Posted On November 07, 2012 | 11:30 am | by lisaw | Permalink
Five Harvard students received Bliss Awards that allowed them to attend the "Sign and Design" symposium

Dumbarton Oaks awarded five Bliss Symposium Awards to Harvard students to facilitate attendance of "Sign and Design." The Bliss Awards are intended to enrich students’ academic experience through attendance at Dumbarton Oaks symposia that relate to their fields of studies. Below are reports from four of the award recipients about their experiences attending "Sign and Design."

Emma Langham Brown

Emma is a junior at Harvard University concentrating in Medieval History and Literature and pursuing a secondary field in French Language and Literature. She is particularly interested in medieval materiality, and in conjunction with her department is currently designing a course called Taking Place: Medieval/Material/Culture that has an accompanying blog. Emma writes:

I am honored to have had the opportunity to travel to Washington, D.C in mid-October for "Sign and Design." I'm fairly certain I was the only undergraduate student there, and I felt a little nervous in the presence of such an array of scholars. But as it turned out, my questions were welcomed. All of the brilliant scholars I met at Dumbarton Oaks were more than happy to talk about medieval scholarship with me, despite my 20-year-old novice-ness. I came away from the conference with 12 pages full of notes, a head full of ideas, some wonderful new friends, and a thesis idea. I was so inspired by the last segment of the conference, "Instrumental Images," in which Ghislain Brunel of the Archives Nationales in Paris and Beatrice Fraenkel of the École des Hautes Études en Sciences Sociales gave brilliant papers that both played on the idea of the signature or the logo in medieval texts, that I would like to consider medieval insignia in tandem with the modern logo for my thesis next year. I am thankful for such a mind-opening experience.

Denva Jackson

Denva is a third-year PhD candidate in the History of Art and Architecture at Harvard University.

While at Dumbarton Oak’s "Sign and Design" symposium this weekend, I was reminded of the reverence given to the word in the medieval and early modern period. Christ was the word made flesh and even though we and theologians of the Middle Ages turn to his representation time and time again, it is actually the word that preceded everything.

Yet, how can we as art historians talk about words? Should we not leave this to our friends in the study of history and literature? I am reminded of the talks given by Katrin Kogman-Appel and Irvin Cemil Schick on Jewish and Islamic art in which words are not only used as signifiers to create meaning but also, through their careful rendering, are meant to be seen in the same light as images. They illustrate reverence; they presence the sacred. We also see that texts can be frames or storehouses for images. Cynthia Hahn in her talk on the Gellone Sacramentary showed us that not only do images punctuate the text, they stand as markers for our attention, focusing our gaze and centering us in the moment.

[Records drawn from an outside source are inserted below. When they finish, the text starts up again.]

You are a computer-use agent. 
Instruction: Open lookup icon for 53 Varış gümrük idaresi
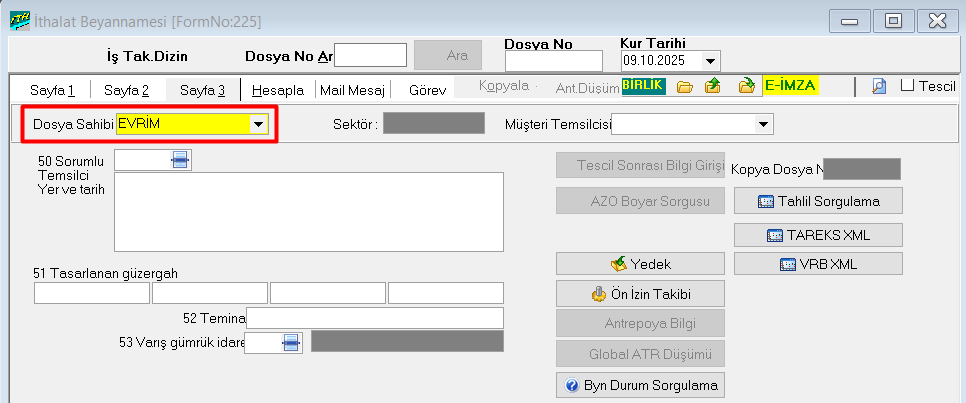291,342
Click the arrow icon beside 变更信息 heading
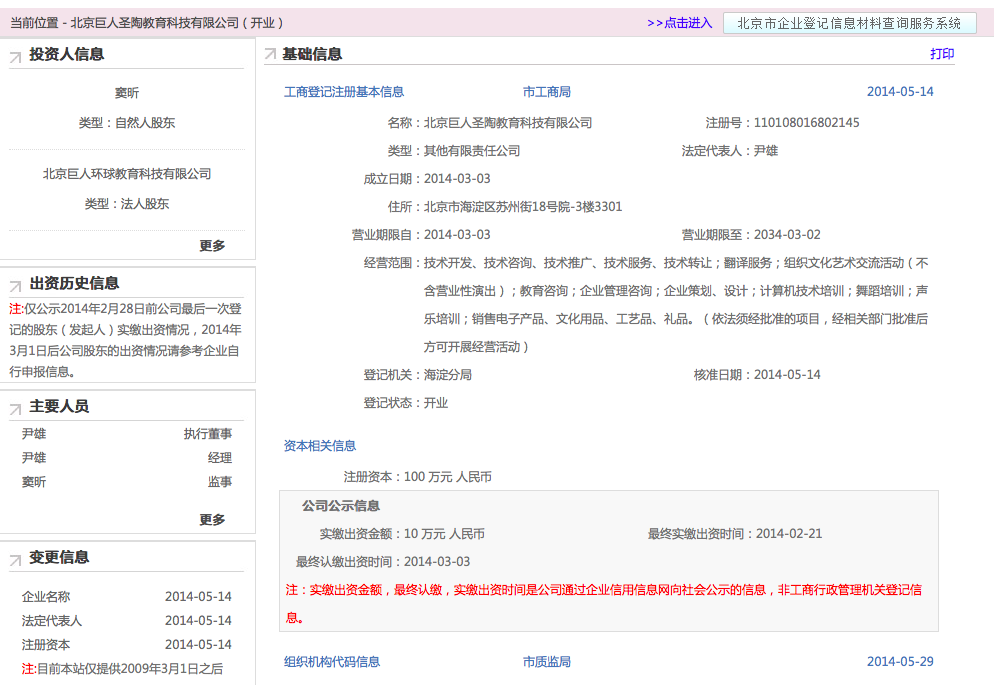The width and height of the screenshot is (994, 685). tap(15, 561)
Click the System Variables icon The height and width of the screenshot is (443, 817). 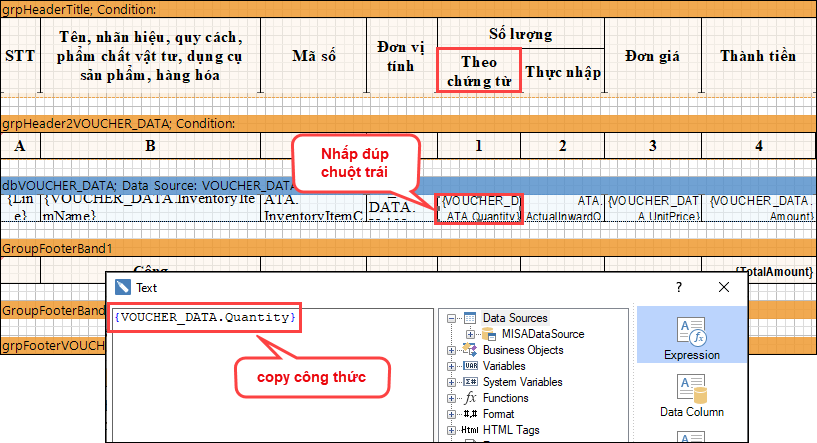click(x=471, y=382)
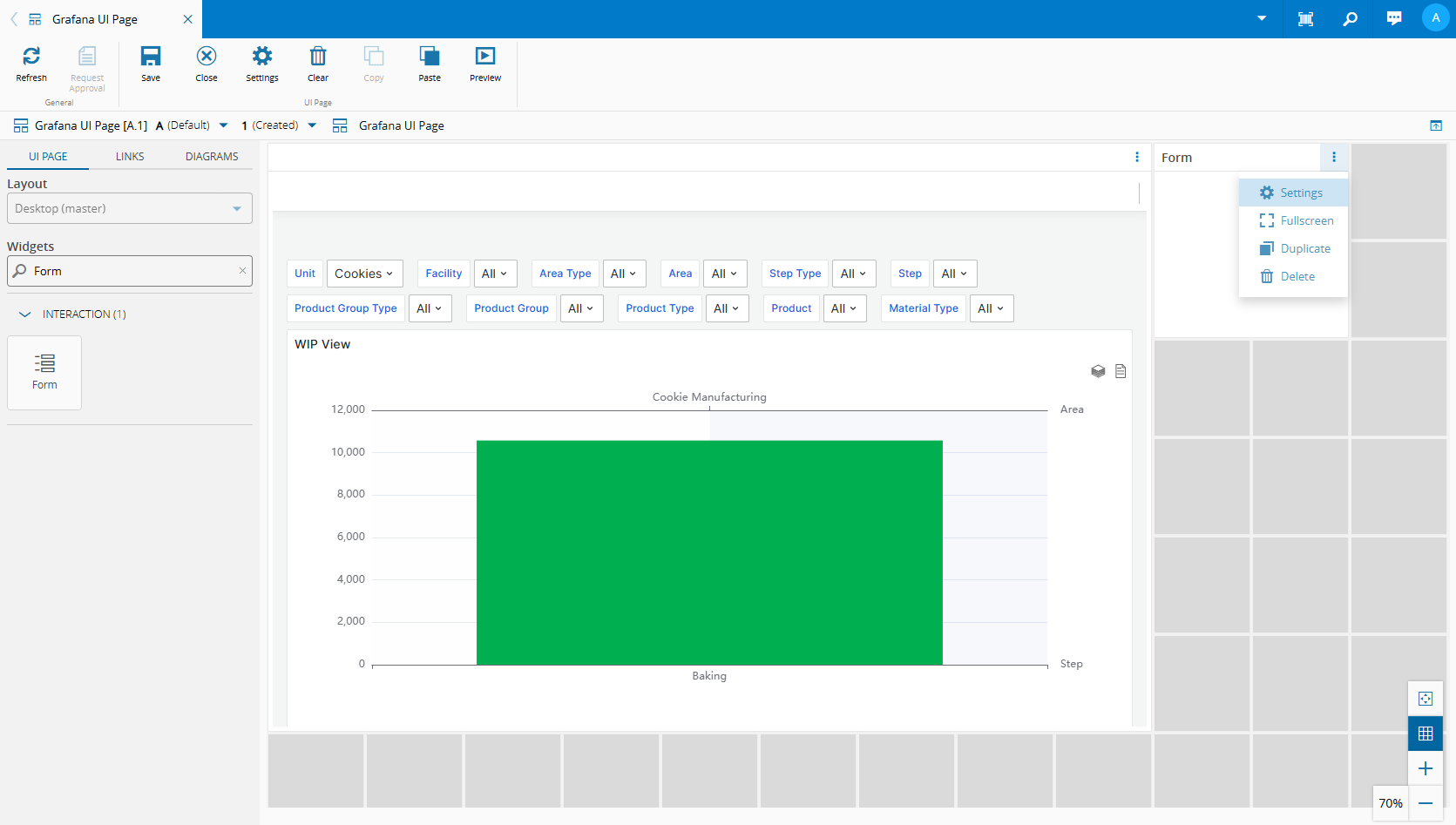
Task: Save the UI page
Action: pos(151,57)
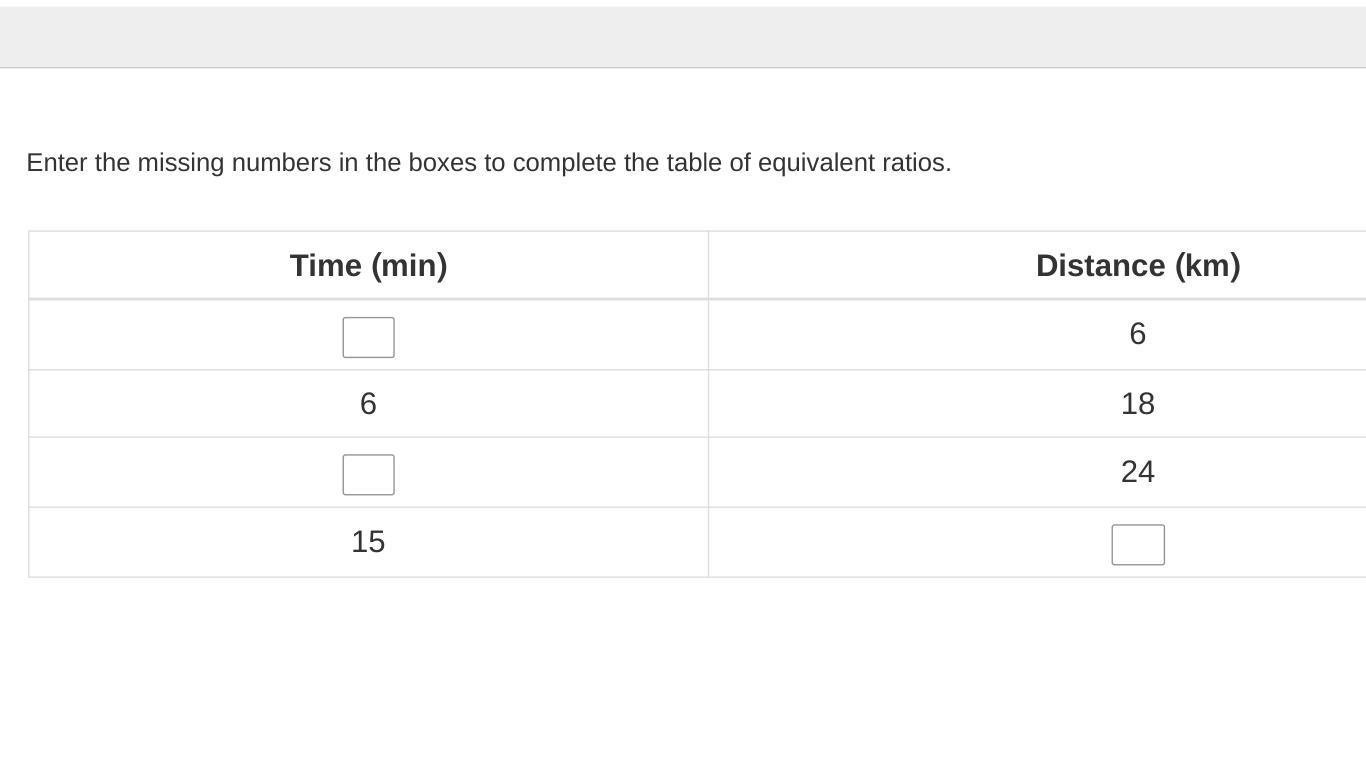The image size is (1366, 768).
Task: Select the distance value 24 in the table
Action: tap(1138, 471)
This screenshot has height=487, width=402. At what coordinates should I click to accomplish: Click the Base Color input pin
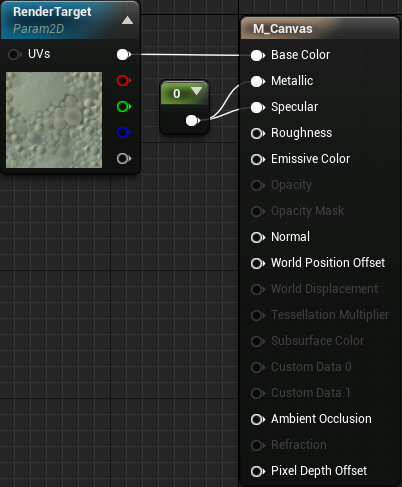(258, 55)
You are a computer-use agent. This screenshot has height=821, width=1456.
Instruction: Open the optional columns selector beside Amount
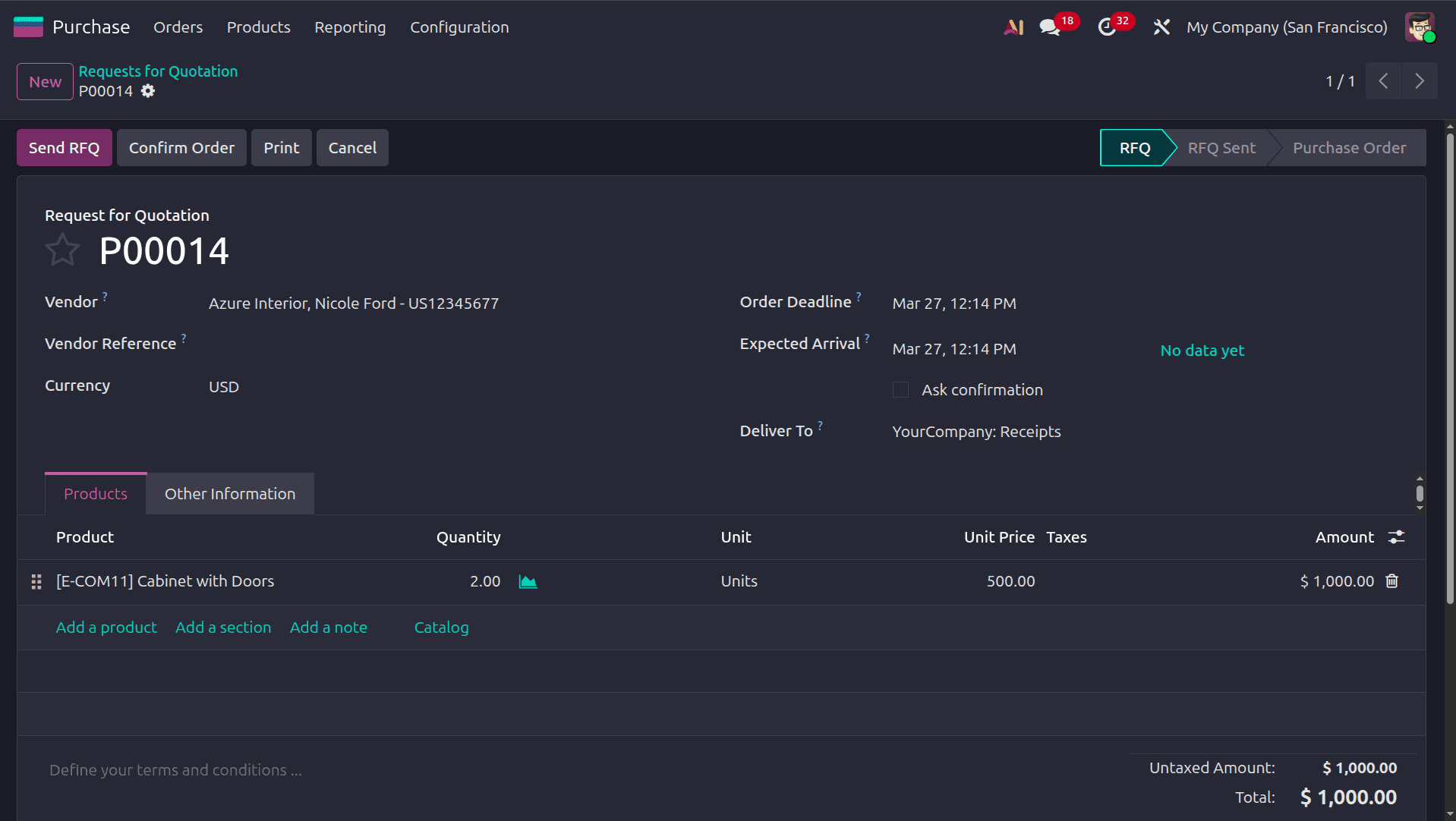pos(1398,536)

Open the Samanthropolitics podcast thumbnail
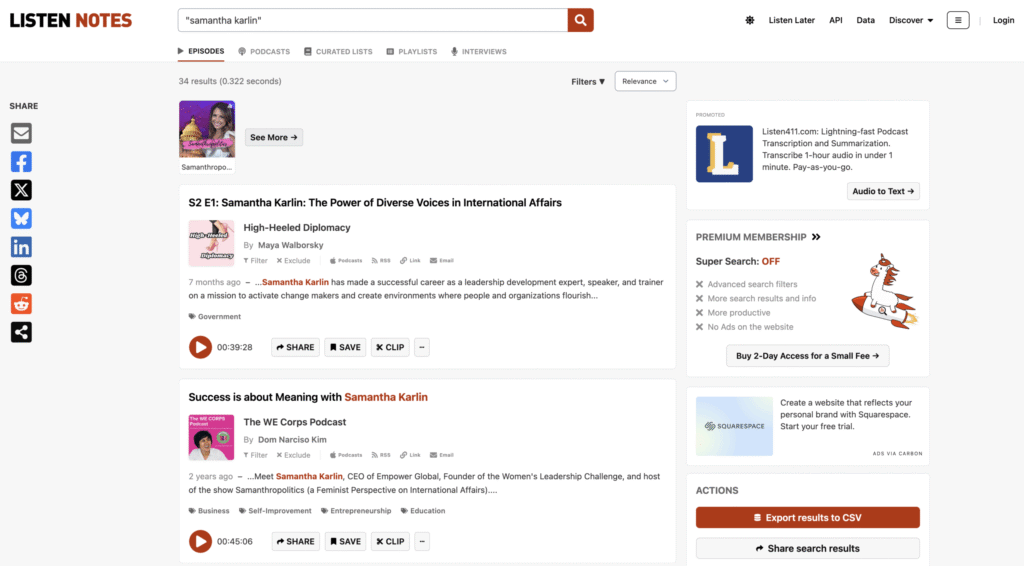click(207, 129)
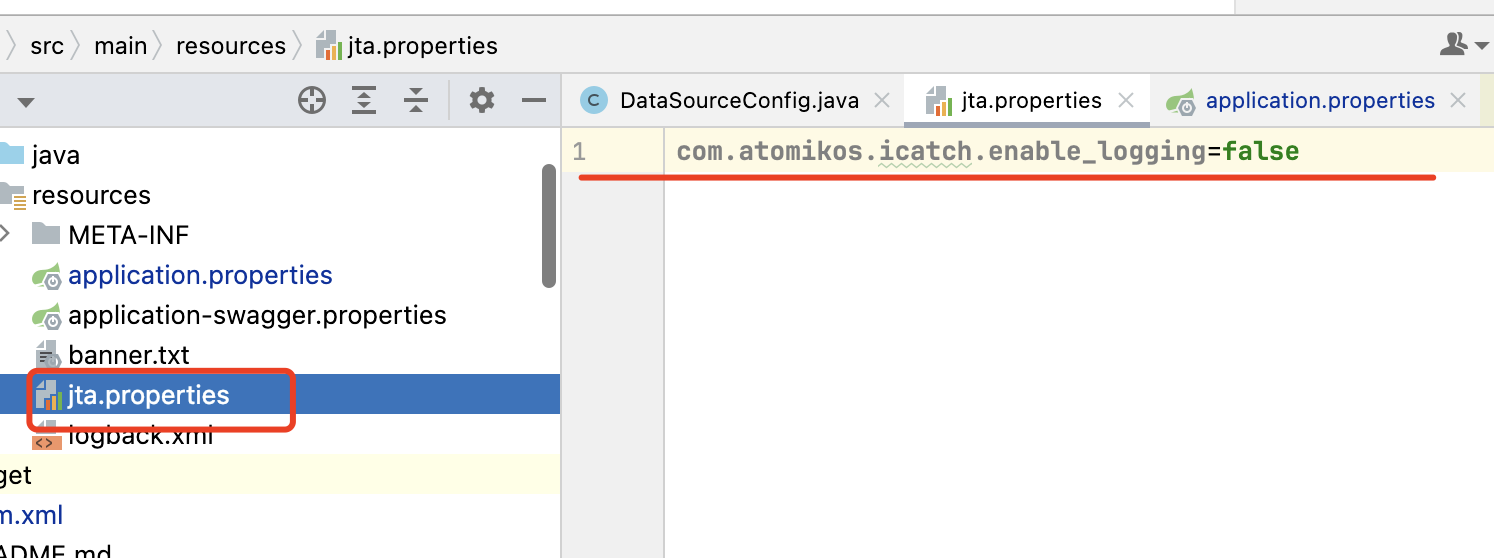Click the main breadcrumb segment

click(x=120, y=46)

It has been suggested by scientists that we use the right side of our brain to process images and our left to process text. What, then, should we make of this slippery collision of two different forms of signification? Must we tease them apart as our brain does or can we see them as constantly referring to each other in a sort of dance? I believe the scholars at the "Sign and Design" symposium would suggest the latter and I think those who took part in the creation of the objects wouldn’t disagree.

Erika Loic

Erika is a fourth-year PhD student in the History of Art and Architecture. Her dissertation research is on medieval manuscript illumination, monasticism, and Bibles in medieval Spain.

Prior to October’s "Sign and Design" symposium, I had visited Dumbarton Oaks on two occasions. Each of these prior visits had been organized as a full-day session for a group of students looking at some particular part of the collection, in one instance Byzantine ivories and in another a whole variety of objects from the Pre-Columbian Collection. These sessions were focused, intense, and very much object-based. They also benefited from the participation of fellows, who led us through discussions of objects they knew particularly well.

I bring up these previous visits to give a sense of the great variety of my experiences at Dumbarton Oaks. In contrast to these single-day sessions, the "Sign and Design" symposium offered me something of a very different nature. The speakers who presented papers during these two and a half days were selected meticulously and with an eye to fruitful discussions between scholars in different disciplines. Shared themes emerged elegantly in talks that were—at least superficially—very different. The potential for interdisciplinarity is inherent in the nature and mission of Dumbarton Oaks, but this was the first time that I had been able to participate in it so fully.

My participation in this symposium had almost immediate effects on my teaching and my own studies. Within a week, I was already incorporating some of the images and discussions from "Sign and Design" into the course I am teaching currently, “Picturing the Bible, 300–1300.” In particular, talks by Herbert Kessler and Katrin Kogman-Appel helped me to widen the scope of what I had been teaching.

My one-on-one interactions with the symposium speakers during lunches and evening receptions were also wonderfully and unexpectedly beneficial. I will relate but one single example out of many: although Irene Winter is a Professor Emerita in my own department, I had never had the chance to speak to her until this symposium. Although I am not working in her specific field, she was amazingly generous with her time, offering me some very thoughtful advice on starting (and ultimately finishing!) a dissertation.

I am filled with gratitude toward Dumbarton Oaks for hosting such a rewarding event and for making my visit possible through the Bliss Award. If "Sign and Design" is any indication of what one can expect of a Dumbarton Oaks symposium, then I look forward to many more years of symposium attendance.

Natasha Roule

Natasha is a second-year graduate PhD student in Historical Musicology. Natasha is also pursuing a secondary field degree in Medieval Studies. Her research interests include troubadour music and its reception history, as well as modern interpretations of Early Music.

The rich and sensuous spectacle offered by the gardens, the Music Room, and the presentation slides emphasized one of the symposium’s conclusions: to question the meaning of signs, designs, words, and symbols to engage all the senses. As a student of historical musicology—and in particular of the music and culture of medieval troubadours—this conclusion is especially meaningful to me. Auditory entities, particularly when inscribed and ornamented on the page of a manuscript, also function as signs that provide meaning unique and immediate to their cultures. While presentations recognized that symbols and signs are crystallized in the surface onto which they were inscribed, discussion returned these signs to their human creators and to their original status as objects deeply embedded with immediate meaning.

I am deeply appreciative that I had the opportunity to participate in the "Sign and Design" symposium, and will forever remember the unique feeling of interdisciplinary, scholarly, and humanistic community that it fostered.